While some of the rules of life don't exactly apply to the royals, like having to wait in lines or paying taxes, having a driver's licence is a must . . . unless you are Queen Elizabeth II. The reigning monarch is the only UK citizen that doesn't have a licence, nor is she required to get one. In fact, the queen never took any sort of test or course before she got behind the wheel. She is the queen after all, so yes, she can drive without a licence.
It's always been known that Kate's sister-in-law, Meghan Markle, has a licence, because before she was a member of the royal family, she was an American citizen who drove. In the United States, no one is allowed to drive without a licence, so it's no surprise that the Duchess of Sussex, now a royal, does in fact have her licence — although we're not sure how she's acclimating to driving on the other side of the road.
That said, since we have also seen Kate drive around town (for years, might we add) it's clear that she, like her husband and brother-in-law, has a licence. Plus, she was born into a nonroyal English family, all of which have their driver's licences, so she has followed suit.
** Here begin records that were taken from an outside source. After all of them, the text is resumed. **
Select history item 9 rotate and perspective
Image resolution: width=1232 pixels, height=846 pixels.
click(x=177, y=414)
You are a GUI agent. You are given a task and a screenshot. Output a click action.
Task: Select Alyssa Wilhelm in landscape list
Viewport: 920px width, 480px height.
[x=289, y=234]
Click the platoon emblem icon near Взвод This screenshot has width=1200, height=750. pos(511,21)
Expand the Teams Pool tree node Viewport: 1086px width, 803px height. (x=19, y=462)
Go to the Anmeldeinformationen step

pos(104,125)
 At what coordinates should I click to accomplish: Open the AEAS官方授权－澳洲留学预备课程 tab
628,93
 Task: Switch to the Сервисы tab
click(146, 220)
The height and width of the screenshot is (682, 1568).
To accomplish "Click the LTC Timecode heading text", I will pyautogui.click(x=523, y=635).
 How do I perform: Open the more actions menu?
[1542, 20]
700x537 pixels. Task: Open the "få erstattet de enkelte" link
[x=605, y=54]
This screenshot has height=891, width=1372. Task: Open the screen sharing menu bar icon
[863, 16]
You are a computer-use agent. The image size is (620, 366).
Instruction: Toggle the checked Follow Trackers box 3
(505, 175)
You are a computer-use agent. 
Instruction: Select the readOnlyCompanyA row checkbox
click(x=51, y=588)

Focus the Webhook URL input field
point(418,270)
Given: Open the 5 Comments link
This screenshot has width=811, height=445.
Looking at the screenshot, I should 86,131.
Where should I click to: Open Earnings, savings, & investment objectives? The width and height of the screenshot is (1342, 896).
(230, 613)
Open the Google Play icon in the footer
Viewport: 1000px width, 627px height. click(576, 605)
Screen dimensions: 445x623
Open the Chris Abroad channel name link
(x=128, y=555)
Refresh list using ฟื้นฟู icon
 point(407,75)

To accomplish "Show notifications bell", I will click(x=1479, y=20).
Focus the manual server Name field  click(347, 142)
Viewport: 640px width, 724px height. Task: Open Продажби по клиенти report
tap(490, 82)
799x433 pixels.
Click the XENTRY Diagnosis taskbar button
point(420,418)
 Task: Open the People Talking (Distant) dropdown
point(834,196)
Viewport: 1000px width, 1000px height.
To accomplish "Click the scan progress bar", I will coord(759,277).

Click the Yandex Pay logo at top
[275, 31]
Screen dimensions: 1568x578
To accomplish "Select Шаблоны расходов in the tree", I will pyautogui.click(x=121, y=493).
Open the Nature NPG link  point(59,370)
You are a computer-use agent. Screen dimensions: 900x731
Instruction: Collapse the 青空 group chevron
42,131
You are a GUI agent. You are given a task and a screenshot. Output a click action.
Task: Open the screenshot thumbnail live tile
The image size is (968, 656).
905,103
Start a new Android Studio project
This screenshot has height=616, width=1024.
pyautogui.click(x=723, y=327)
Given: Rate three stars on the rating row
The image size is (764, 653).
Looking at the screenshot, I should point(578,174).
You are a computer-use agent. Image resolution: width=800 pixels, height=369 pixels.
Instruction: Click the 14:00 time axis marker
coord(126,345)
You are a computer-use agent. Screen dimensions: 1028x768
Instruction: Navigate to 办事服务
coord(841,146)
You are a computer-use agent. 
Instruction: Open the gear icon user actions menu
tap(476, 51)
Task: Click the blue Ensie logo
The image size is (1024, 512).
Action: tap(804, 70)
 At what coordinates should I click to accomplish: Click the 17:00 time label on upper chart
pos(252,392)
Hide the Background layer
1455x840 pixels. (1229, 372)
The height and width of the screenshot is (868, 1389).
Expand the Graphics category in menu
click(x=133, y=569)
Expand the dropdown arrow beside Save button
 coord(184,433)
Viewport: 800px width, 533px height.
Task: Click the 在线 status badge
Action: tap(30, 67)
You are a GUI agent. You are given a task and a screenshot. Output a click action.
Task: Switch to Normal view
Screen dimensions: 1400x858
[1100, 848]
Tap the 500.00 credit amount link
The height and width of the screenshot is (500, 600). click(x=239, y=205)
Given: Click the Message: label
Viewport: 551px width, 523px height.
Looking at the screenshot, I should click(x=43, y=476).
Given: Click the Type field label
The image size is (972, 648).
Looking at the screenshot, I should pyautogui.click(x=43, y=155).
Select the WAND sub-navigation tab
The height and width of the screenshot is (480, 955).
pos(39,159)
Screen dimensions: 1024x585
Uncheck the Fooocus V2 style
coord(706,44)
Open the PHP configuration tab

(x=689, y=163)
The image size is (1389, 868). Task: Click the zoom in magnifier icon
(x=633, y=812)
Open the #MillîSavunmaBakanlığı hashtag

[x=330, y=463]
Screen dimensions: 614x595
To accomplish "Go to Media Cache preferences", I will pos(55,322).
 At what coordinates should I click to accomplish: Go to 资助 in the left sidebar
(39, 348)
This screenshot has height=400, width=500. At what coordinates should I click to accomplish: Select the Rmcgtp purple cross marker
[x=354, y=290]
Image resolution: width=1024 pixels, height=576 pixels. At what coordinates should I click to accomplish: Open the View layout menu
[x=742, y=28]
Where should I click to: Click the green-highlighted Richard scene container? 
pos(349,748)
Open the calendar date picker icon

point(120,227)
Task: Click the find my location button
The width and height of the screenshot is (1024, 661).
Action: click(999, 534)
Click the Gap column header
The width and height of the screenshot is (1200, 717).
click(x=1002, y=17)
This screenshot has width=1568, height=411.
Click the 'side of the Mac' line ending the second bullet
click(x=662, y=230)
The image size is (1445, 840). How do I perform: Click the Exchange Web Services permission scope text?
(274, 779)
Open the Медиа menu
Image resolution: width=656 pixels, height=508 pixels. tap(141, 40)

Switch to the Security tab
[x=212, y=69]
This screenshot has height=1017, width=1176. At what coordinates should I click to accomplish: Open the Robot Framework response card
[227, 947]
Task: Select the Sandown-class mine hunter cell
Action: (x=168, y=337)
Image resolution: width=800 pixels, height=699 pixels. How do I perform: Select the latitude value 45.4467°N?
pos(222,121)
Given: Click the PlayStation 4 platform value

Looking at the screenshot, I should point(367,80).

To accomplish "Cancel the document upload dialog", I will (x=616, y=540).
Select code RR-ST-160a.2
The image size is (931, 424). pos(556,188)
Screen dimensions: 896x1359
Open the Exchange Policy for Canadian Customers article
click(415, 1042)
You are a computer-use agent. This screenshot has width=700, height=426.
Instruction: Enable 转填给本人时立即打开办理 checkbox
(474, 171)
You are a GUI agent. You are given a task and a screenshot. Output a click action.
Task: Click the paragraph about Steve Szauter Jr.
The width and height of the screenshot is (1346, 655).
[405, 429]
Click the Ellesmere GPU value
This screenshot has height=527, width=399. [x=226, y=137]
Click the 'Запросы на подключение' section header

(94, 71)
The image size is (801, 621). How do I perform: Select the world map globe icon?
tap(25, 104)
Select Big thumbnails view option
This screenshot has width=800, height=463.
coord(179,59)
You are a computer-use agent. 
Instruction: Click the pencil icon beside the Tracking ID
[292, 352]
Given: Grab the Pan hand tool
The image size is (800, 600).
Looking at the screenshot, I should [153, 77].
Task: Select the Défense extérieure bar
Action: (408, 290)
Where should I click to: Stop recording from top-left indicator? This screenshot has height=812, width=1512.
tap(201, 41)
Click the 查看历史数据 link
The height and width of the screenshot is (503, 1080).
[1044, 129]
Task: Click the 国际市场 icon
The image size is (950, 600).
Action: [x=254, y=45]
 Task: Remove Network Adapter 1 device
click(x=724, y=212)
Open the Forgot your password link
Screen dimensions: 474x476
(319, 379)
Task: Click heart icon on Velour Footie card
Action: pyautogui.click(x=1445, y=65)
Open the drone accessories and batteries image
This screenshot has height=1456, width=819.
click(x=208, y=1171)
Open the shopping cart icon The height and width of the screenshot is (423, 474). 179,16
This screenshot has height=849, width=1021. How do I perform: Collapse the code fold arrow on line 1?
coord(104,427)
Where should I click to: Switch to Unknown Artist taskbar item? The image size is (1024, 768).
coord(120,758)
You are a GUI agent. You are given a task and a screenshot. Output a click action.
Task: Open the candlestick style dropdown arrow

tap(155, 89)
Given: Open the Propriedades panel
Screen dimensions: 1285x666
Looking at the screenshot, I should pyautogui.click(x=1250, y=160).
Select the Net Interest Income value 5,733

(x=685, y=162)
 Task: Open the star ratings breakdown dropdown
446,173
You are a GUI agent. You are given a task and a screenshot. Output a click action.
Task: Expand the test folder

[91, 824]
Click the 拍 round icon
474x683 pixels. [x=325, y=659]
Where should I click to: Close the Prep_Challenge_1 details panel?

She's frequently seen en route to Buckingham Palace, sometimes with her three kids in tow and other times she is reportedly going to the palace to use the pool. We know what you're thinking, there is a secret pool? Yes, and that's where Kate likes to go . . . a lot.
"But for them, they're funny. They try and be as normal as they can. For them, it's quite nice to be able to drive themselves and to be independent," Duncan Larcombe, biographer and former royal correspondent for The Sun told Town & Country about the royals' need to be independent. "They'll still have their protection officers in tow." he added. "They would have had at least two vehicles driving with them and a protection officer in the vehicle with them, all armed."